Es sei nicht geboten gewesen, den Buchenbestand zu entfernen. Die sukzessive Verjüngung und Auslichtung (gemeint ist damit die Durchforstung) entspreche traditioneller und ordnungsgemäßer Forstwirtschaft.

Unter diesen Umständen sei es keine Verletzung der Verkehrssicherungspflicht gewesen, den Holzablageort in dem betreffenden Buchenbestand einzurichten und einen entsprechenden Verkehr für Holzeinschlagsberechtigte zu eröffnen. Auch der Holzeinschlagsberechtigte müsse mit waldtypischen Gefahren rechnen und sein Verhalten hierauf einstellen; er dürfe allenfalls vertrauen, dass im unmittelbaren Bereich des vom Waldbesitzer gewählten Holzablageorts im Zuge einer Bewirtschaftungsmaßnahme keine akuten Gefahren bestünden, die das im Wald übliche und vorhersehbare Maß deutlich überstiegen.

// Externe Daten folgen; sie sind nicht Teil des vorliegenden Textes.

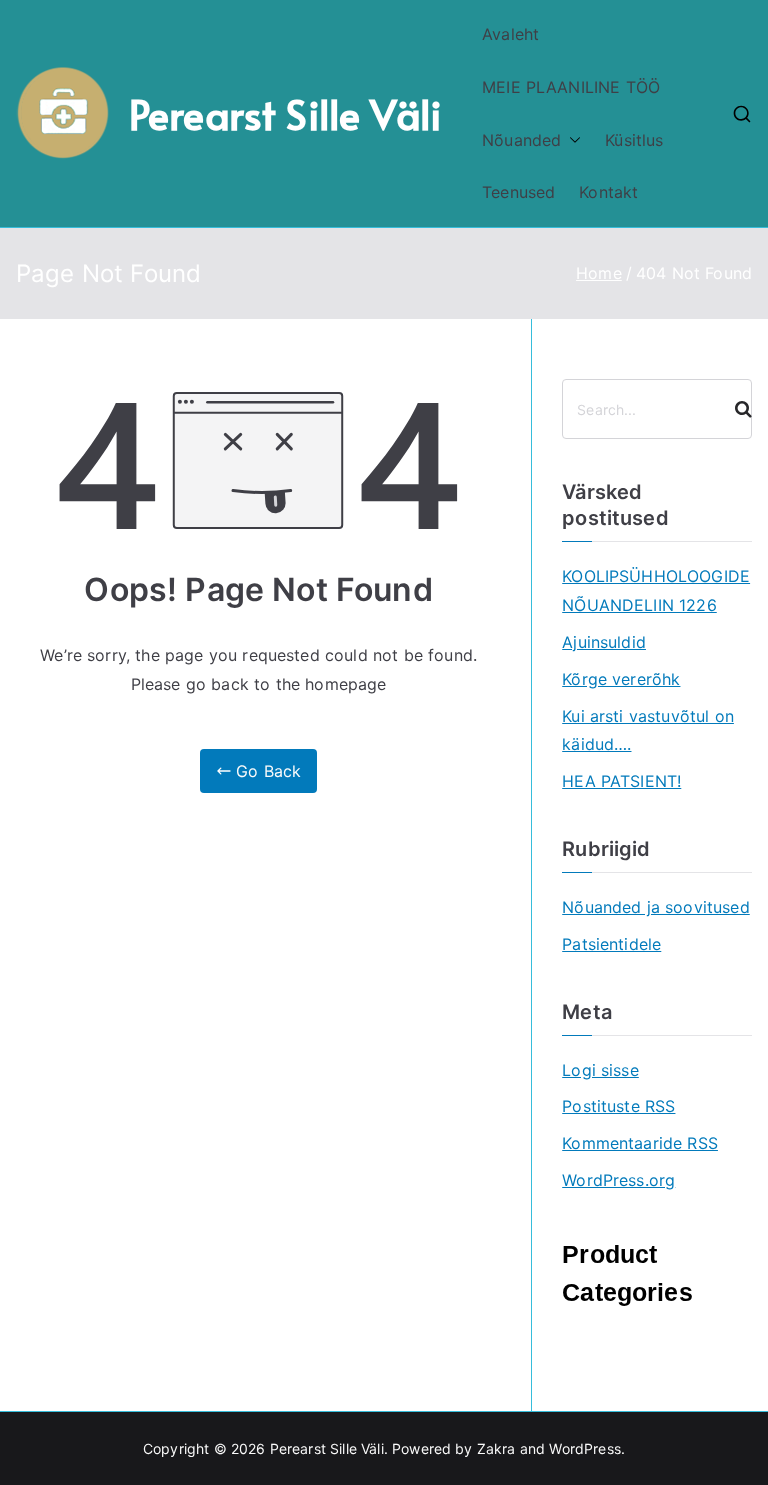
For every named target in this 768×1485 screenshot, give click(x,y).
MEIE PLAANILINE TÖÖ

Die umgestürzte Buche habe bei der letzten Hiebsmaßnahme im Januar 2007 nicht gefällt werden müssen. Der Zwiesel habe die Windwurfgefahr nicht erhöht. Gleiches gelte für das sog. h/d-Verhältnis (d. h. das Verhältnis der Höhe zum Stammdurchmesser). Zum einen sei ein h/d-Verhältnis von deutlich über 60 im Wald normal und die Buche sei nicht wegen des h/d-Verhältnisses geknickt, sondern sei entwurzelt worden.

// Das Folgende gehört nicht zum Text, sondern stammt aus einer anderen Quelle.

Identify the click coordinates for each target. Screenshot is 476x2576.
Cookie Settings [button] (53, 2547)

Es sei auch nicht bewiesen, dass das Wurzelwerk der umgestürzten Buche durch das Befahren des Waldbodens mit schweren Forstfahrzeugen beschädigt worden sei; im Übrigen entspreche es ordnungsgemäßer Forstwirtschaft, den Wald mit Forstfahrzeugen zu befahren.

Der Waldbesitzer sei auch nicht verpflichtet gewesen, am Unfalltag wegen des Sturmes den Wald zu sperren oder vor den mit dem Betreten des Waldes verbundenen Gefahren zu warnen. Die bei starkem Wind mit orkanartigen Böen im Wald bestehenden Gefahren seien für einen durchschnittlich aufmerksamen und verständigen Besucher vorhersehbar. Hiervor müsse nicht eigens gewarnt werden. Außergewöhnliche Gefahren seien hier nicht gegeben gewesen. Aus den gleichen Gründen habe auch keine Pflicht bestanden, den Wald oder Teile davon bei Sturm(-gefahr) zu sperren, was angesichts der Weitläufigkeit des Waldes und der Unwägbarkeiten des Wetters im Übrigen die Grenzen des Zumutbaren überschritten hätte.

P.S.: Mit ähnlichen Überlegungen hat auch das LG Tübingen mit Urteil vom 13. 1. 2006, Az. 2 O 292/05, eine Schadensersatzklage eines Selbstwerbers abgewiesen; dieses Urteil des LG Tübingen ist veröffentlicht in NuR 2007, 280 = AUR 2007, 205.